Exercise brief
Write the next part of the text on the early survey of Park Farm, picking up after its last listed field.

Text to read
Park Farm September 2009
Park Farm September 2009

Bedfordshire and Luton Archives and Records Service is lucky enough to hold a highly detailed survey of the Bedfordshire lands of Richard Wade-Gery of Bushmead Priory conducted between 1623 and 1628 [WG10] which has been transcribed and is available in the searchroom library [CRT110/34]. The title is, however, misleading as the introduction makes clear: "The manors surveyed all belonged to Oliver Saint John of Bletsoe, for whom, no doubt, the survey was prepared. The volume apparently came into the hands of a Peterborough man, and was perhaps purchased by William Gery, to whose descendants it belongs. The Gery family (as far as it is known) do not own any pf the property described in the surveys. If the volume did not get into their possession through purchase, it probably formed part of the muniments of the steward of the Bedfordshire manors of Lord Saint John, and it is to be noted that the firm of solicitors (wade-Gery and Brackenbury), acted in that capacity…The watermark is the fool's cap with bells".

The survey includes details of "Parke Magna" or GreatPark on which, presumably, today's Park Farm is based. At that date it was farmed directly by Lord Saint John as part of the demesne lands of the manor. The land is given as:

  • Croleys Passage or Close of one acre, one rood, twenty poles;
  • The Lodge Keeper's cottage with garden and backside containing three roods;
  • The Great Lawne of one hundred and ninety five acres, one rood;
  • Crowe Coppy, a wood of twenty acres. This, along with the other woods below may, in part be the modern Galsey Wood;
  • Overley Coppye, woodland of ten acres, three roods;
  • Netherley Coppye, woodland of twelve acres, three roods, twenty poles;
  • Fryar Wigges Coppye, woodland of fourteen acres, three roods, twenty poles;
  • Hedgerowecopp, woodland of four acres;
  • The Barn Lawn of twenty acres, two roods;
  • Lodge Quarter of twenty four acres, twenty poles;
  • Garnshawe of fifty seven acres, three roods, twenty poles;
  • Hogge Coppye, woodland of fourteen acres;
  • Grayes Spinney of two acres, three roods;
  • Newe Pasture of twenty five acres, one rood, twenty poles;
  • Bushy Close of seventeen acres, one rood;
  • "the little close taken out of the said Bushy Close" of three roods, twenty poles.

Provided data
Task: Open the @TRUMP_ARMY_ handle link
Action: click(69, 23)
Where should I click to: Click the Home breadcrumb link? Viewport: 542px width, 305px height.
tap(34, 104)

Task output
The total of the land came to four hundred and forty three acres, two roods, twenty poles.

Park Farmhouse was listed by English Heritage in August 1987 as Grade II, of special interest. It is described as: "A substantial isolated early 17th century farmhouse with 19th century additions and renovations". It is built of coursed limestone rubble and some local brick in a chequer pattern with light headers and an old clay tile roof. The house is in a cruciform plan with a central double sided chimney having four square brick stacks set diagonally. It has two storeys and attics and single storey extensions in the angles of the cross plan. The Department noted: "Probably former Park Keeper's Lodge" - the Lodge Keeper's Cottage noted above, unless it is the Park keeper's Cottage noted as occupied by William Lybbytt, along with ten acres, three roods, ten poles of land in the 1624 survey.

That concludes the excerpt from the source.